Nach der Auftaktpleite im Albert Park zeigt sich de la Rosa zuversichtlich, dass es diesmal mit der Rennpremiere für das neu strukturierte Team klappen wird. "DRS allein bringt knapp eine Sekunde", erklärt er. "Das ist eine ziemlich große Hilfe - vor allem dort, wo wir stehen - um sich zu qualifizieren. Die zusätzliche Sekunde könnte den Unterschied machen." Für HRT wäre es besonders gut, am Sonntag antreten zu dürfen, allein schon, um weitere Kilometer auf den F112 zu bringen. Daraus macht auch de la Rosa keinen Hehl.

"Ich bin bis jetzt genau sieben gezeitete Runden mit dem neuen Auto gefahren", sagt der Spanier. "Ich weiß noch so wenig über das Auto und glaube nicht, dass ich dem Team zu dieser Zeit so viel helfen kann. Ich hoffe aber, dass sich meine Ruhe positiv auf die Mannschaft auswirkt. Wir stehen vor einem langen Prozess, über Nacht kann es keine großen Veränderungen geben. Außerdem wissen wir nicht, welche Probleme in den Rennen auf uns zukommen."

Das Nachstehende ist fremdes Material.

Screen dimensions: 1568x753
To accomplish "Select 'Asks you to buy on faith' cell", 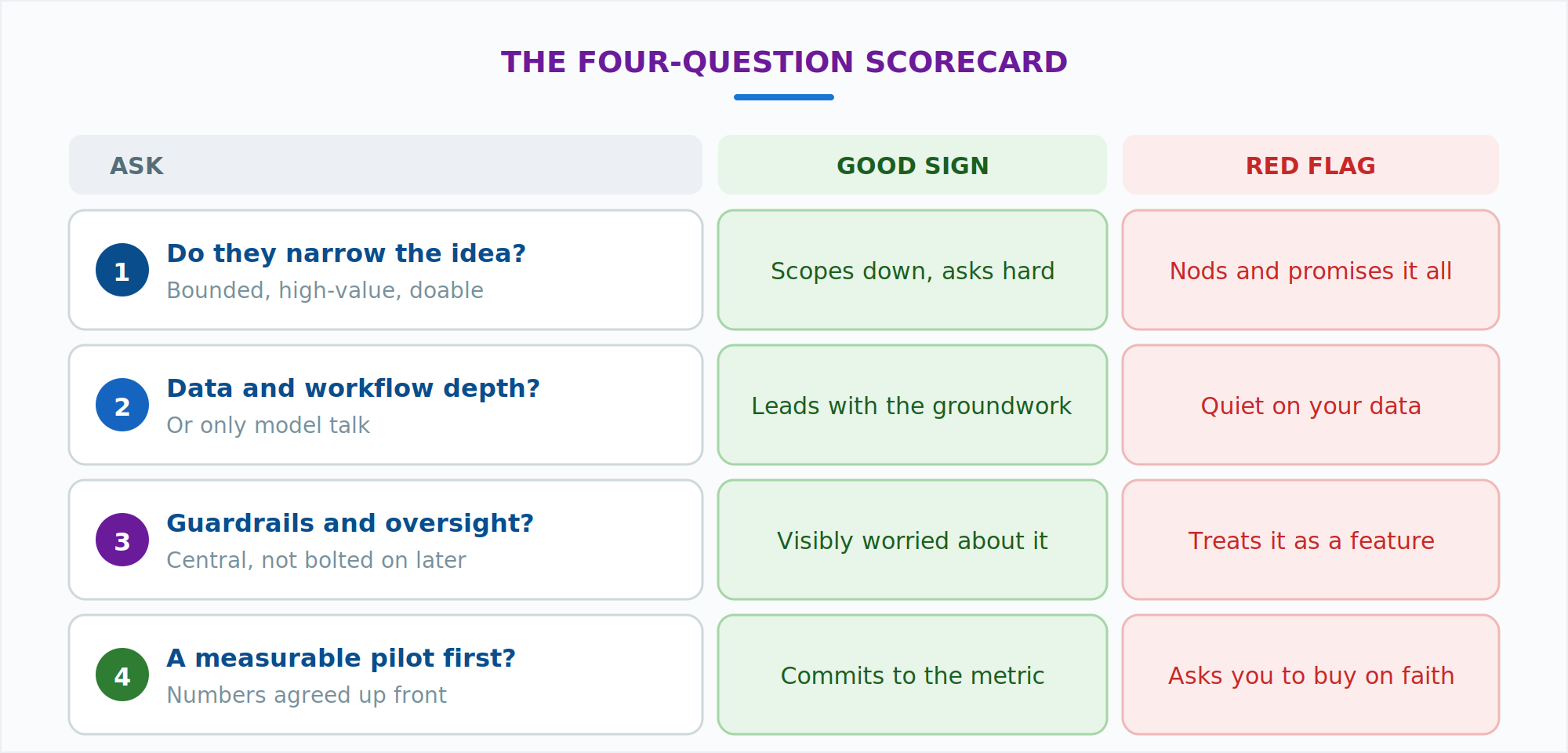I will point(1311,675).
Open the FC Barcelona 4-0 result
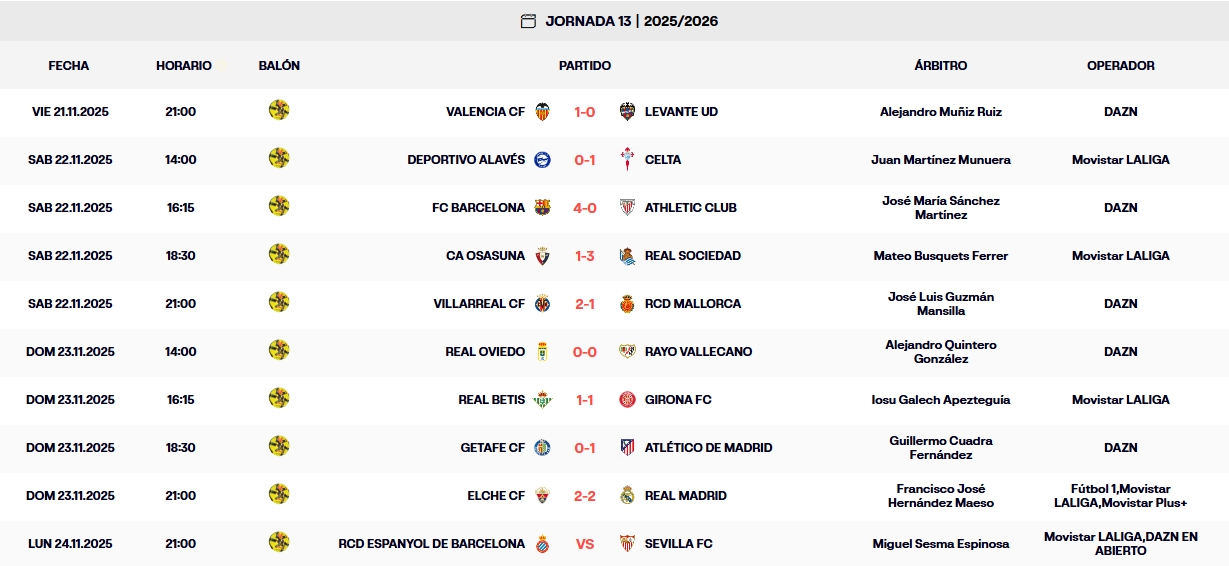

Immerhin etwas Positives sieht de la Rosa dann doch an der Nicht-Teilnahme in Australien. "Wir hatten erwartet, dass wir uns dort nicht für das Rennen qualifizieren würden", gibt er zu. "Das konnten wir auch nicht erwarten. Aber richtig enttäuscht wäre ich gewesen, wenn wir im Winter hätten testen können, DRS, Servo und Kühlung hätten in Melbourne funktioniert - und wir hätten uns trotzdem nicht qualifiziert. Diesmal sind wir viel besser vorbereitet und ich denke, dass wir wachsen werden."